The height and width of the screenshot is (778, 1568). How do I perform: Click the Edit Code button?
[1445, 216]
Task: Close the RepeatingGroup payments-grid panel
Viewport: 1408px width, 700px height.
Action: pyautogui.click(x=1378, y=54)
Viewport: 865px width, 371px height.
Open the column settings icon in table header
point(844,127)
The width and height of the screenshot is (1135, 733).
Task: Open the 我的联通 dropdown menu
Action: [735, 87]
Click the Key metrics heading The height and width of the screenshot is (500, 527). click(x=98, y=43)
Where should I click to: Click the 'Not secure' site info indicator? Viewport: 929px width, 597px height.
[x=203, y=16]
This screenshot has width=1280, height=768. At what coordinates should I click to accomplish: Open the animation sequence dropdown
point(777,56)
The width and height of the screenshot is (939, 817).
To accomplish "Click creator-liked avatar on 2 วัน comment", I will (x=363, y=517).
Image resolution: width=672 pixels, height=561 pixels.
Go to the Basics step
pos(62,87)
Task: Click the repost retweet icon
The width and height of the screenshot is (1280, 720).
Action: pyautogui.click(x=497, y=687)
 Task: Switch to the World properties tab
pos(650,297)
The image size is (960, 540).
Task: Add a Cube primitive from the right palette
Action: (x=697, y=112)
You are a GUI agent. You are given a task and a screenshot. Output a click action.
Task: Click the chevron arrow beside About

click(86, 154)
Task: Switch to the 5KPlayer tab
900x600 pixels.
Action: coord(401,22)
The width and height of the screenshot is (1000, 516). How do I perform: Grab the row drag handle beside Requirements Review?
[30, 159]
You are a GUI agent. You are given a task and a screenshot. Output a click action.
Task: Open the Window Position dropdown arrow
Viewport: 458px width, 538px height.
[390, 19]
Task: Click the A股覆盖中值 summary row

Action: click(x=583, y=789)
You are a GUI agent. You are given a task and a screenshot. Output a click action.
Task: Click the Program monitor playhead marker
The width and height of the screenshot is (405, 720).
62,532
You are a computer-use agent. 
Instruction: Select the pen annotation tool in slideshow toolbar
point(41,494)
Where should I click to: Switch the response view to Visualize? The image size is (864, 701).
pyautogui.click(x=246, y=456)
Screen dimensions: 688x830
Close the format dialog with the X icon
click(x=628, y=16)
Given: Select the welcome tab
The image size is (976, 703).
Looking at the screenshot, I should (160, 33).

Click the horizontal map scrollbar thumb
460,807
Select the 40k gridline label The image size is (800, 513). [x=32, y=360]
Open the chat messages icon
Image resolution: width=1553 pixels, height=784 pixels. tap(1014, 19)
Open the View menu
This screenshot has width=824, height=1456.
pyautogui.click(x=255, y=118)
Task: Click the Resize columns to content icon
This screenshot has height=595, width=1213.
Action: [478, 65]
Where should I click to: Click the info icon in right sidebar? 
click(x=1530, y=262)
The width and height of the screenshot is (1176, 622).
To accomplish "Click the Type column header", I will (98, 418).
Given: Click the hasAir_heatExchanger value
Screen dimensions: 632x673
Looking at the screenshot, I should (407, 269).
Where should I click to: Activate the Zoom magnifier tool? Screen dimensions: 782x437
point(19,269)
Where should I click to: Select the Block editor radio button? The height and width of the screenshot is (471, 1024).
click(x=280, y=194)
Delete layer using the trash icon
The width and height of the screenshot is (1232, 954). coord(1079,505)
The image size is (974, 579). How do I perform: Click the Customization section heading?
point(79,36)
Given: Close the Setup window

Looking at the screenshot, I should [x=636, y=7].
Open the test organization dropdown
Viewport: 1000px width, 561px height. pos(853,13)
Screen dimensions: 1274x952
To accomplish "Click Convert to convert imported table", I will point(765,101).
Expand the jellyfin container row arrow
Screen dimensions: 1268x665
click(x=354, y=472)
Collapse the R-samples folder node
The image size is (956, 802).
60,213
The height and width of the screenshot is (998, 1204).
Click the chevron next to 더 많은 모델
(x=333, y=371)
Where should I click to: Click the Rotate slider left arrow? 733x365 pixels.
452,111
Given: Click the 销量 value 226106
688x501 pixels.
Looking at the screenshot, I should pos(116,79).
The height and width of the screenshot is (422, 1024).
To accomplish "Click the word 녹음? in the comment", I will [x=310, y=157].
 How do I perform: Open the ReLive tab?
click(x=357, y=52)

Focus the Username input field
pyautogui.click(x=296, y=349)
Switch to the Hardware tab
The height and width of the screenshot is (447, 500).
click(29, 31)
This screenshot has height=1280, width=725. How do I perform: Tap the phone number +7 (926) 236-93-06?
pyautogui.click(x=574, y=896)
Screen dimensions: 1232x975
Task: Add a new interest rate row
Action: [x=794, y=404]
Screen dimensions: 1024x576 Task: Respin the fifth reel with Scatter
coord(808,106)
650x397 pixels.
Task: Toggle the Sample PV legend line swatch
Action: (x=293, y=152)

..............................

WHAT THE EXERCISE ASKS: The response must consist solely of the number of lines in the listing above that contain "comment".

EXPECTED ANSWER: 2